The Englicious Glossary includes the new National Curriculum glossary terms, which are shown against a white background. However, there's much more to be found here:
- we have added many entries that we feel are important, but cannot be found in the NC Glossary (e.g. connective), and
- in many cases we have added information to the often very brief NC entries that need further explanation (e.g. clause and phrase).
Please note that in line with our practice throughout the site, we use capital letters for function terms such as Subject, Direct Object, Indirect Object, Modifier, etc. Although this convention is not followed in the documentation published by the Department for Education we have also done so in the text that forms part of the National Curriculum Glossary.
Tip: Within our units and resources, Glossary items appear highlighted within the text. When you hover over them, or click on them in the Slideshow, a popup is generated.

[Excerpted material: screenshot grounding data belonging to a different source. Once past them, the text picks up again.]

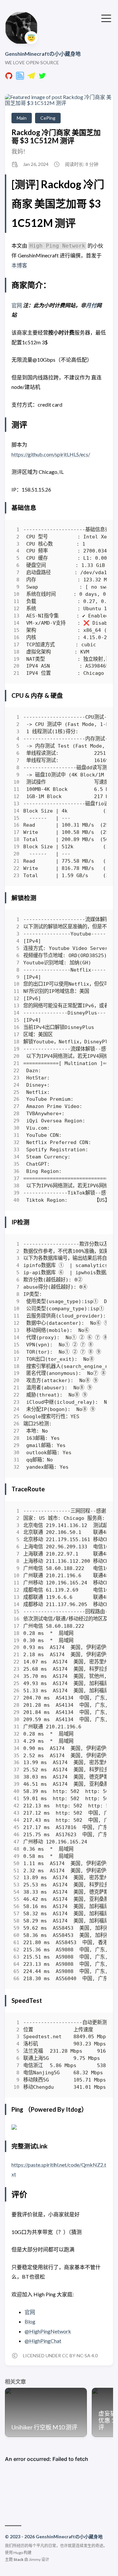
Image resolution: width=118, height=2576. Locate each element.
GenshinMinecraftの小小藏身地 (43, 53)
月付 (91, 305)
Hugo (18, 2552)
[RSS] (20, 77)
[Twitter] (42, 77)
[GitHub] (9, 77)
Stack (18, 2559)
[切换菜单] (106, 17)
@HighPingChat (43, 2341)
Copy (95, 531)
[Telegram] (31, 77)
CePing (47, 118)
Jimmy (35, 2559)
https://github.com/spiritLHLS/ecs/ (50, 454)
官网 (16, 305)
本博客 (19, 265)
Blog (30, 2321)
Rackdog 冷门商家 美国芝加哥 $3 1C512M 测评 (56, 136)
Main (22, 118)
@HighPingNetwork (48, 2331)
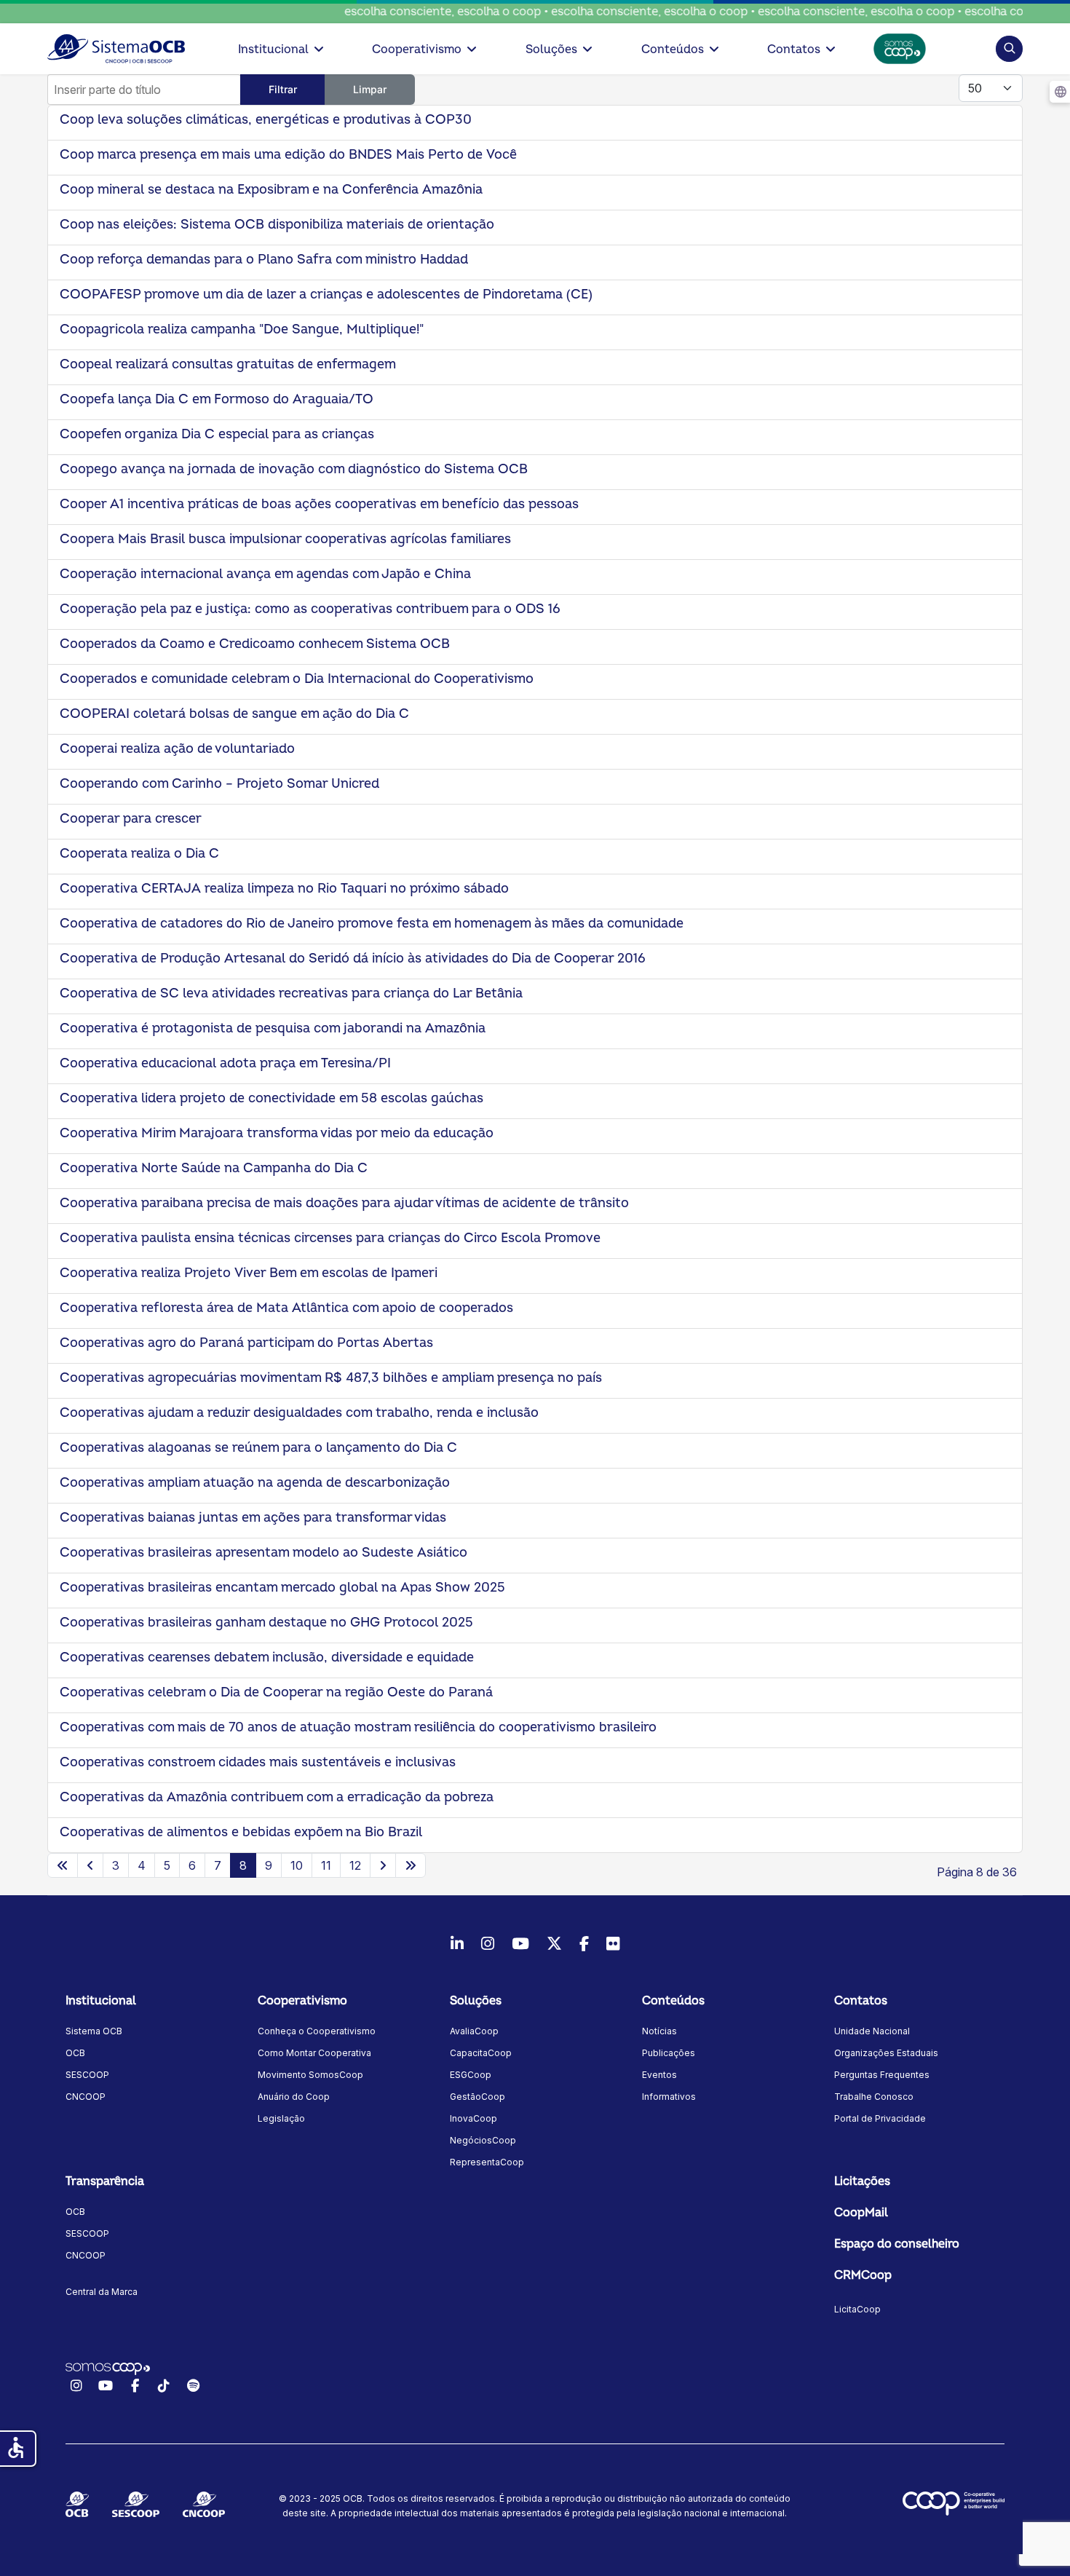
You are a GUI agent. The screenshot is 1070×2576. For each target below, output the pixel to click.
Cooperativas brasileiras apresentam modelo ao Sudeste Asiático (263, 1552)
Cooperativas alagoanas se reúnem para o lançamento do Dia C (258, 1447)
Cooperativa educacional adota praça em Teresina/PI (225, 1063)
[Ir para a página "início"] (62, 1865)
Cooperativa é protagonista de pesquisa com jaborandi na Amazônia (273, 1028)
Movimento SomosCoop (310, 2074)
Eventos (659, 2074)
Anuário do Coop (294, 2096)
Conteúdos (672, 49)
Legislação (281, 2118)
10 (296, 1865)
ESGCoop (470, 2074)
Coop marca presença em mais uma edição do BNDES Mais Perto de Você (288, 154)
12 (355, 1865)
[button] (1009, 48)
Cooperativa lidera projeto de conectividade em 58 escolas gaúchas (271, 1098)
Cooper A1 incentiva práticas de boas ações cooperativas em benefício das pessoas (319, 504)
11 (326, 1865)
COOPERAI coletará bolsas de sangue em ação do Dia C (234, 714)
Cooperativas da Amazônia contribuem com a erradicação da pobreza (277, 1797)
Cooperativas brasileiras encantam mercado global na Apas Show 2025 (282, 1587)
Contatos (793, 49)
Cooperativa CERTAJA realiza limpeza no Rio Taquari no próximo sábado (284, 888)
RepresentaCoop (487, 2162)
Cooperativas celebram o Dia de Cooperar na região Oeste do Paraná (276, 1692)
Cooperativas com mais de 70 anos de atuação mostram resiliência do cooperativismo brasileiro (358, 1727)
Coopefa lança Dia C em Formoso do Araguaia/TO (216, 399)
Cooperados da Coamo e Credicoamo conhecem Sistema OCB (255, 644)
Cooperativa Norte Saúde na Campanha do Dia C (214, 1168)
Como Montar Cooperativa (314, 2052)
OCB (75, 2052)
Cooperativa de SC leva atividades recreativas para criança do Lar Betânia (291, 993)
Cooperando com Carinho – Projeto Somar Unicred (219, 783)
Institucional (273, 49)
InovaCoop (473, 2118)
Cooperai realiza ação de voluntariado (177, 748)
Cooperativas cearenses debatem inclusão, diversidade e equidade (267, 1657)
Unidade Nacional (872, 2031)
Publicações (668, 2052)
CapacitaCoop (481, 2052)
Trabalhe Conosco (874, 2096)
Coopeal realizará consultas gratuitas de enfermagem (228, 364)
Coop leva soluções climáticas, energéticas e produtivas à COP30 (266, 119)
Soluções (551, 49)
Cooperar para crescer (131, 818)
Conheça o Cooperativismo (317, 2031)
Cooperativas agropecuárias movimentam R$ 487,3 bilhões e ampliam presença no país (331, 1378)
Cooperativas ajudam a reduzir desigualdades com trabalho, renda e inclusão (299, 1412)
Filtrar (283, 89)
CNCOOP (86, 2096)
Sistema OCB (94, 2031)
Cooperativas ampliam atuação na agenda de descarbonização (255, 1482)
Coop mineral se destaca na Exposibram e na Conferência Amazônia (271, 189)
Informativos (669, 2096)
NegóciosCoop (483, 2140)
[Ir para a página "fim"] (410, 1865)
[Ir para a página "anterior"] (90, 1865)
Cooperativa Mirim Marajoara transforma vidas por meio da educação (278, 1133)
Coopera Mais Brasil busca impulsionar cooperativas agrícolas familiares (285, 539)
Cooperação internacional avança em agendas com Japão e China (265, 574)
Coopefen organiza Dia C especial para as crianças (217, 434)
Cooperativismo (416, 49)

A sentence contains at least one clause which is not a subordinate clause; such a clause is a main clause. A main clause may contain any number of subordinate clauses.
- It was raining but the sun was shining. [two main clauses]
- The man who wrote it told me that it was true. [one main clause containing two subordinate clauses.]
- She said, “It rained all day.” [one main clause containing another.]
A main clause is a clause which is not subordinate to any other clause and can stand alone as a sentence, e.g. I saw them last night. It differs from a subordinate clause, which functions as part of a larger clause.
A modal verb is an auxiliary verb which expresses modality (meanings to do with what is possible, necessary, and so on).
Modal verbs are used to change the meaning of other verbs. They can express meanings such as certainty, ability, or obligation. The main modal verbs are will, would, can, could, may, might, shall, should, must and ought. A modal verb only has finite forms and has no suffixes (e.g. I sing – he sings, but not I must – he *musts).
- I can do this maths work by myself.
- This ride may be too scary for you!
- You should help your little brother.
- Is it going to rain? Yes, it might.
- *Canning swim is important. [not possible because can must be finite; contrast: Being able to swim is important, where being is not a modal verb]
Modifier is a functional label for an element in a phrase which supports (or 'modifies') the Head word.
One word or phrase modifies another by making its meaning more specific.
Because the two words make a phrase, the ‘modifier’ is normally close to the modified word.
In the phrase primary-school teacher:
- teacher is modified by primary-school (to mean a specific kind of teacher)
- school is modified by primary (to mean a specific kind of school).
Other examples of modifiers are happy in the noun phrase a happy bunny, very in the adjective phrase very cheeky and extremely in the adverb phrase extremely quickly.
Morphology is the study of the internal structure of words.
A word’s morphology is its internal make-up in terms of root words and suffixes or prefixes, as well as other kinds of change such as the change of mouse to mice.
Morphology may be used to produce different inflections of the same word (e.g. boy – boys), or entirely new words (e.g. boy – boyish) belonging to the same word family.
- dogs has the morphological make-up: dog + s.
- unhelpfulness has the morphological make-up: unhelpful + ness, where unhelpful = un + helpful and helpful = help + ful
A word that contains two or more root words is a compound (e.g. news+paper, ice+cream).
Morphology looks at how words can be made up from smaller parts, e.g. bright + -er gives brighter; white + board = whiteboard; study + -ed = studied.
As the distinction between complex and compound sentences is relatively advanced, the National Curriculum recommends that the term ‘multi-clause sentence’ be used up to KS2.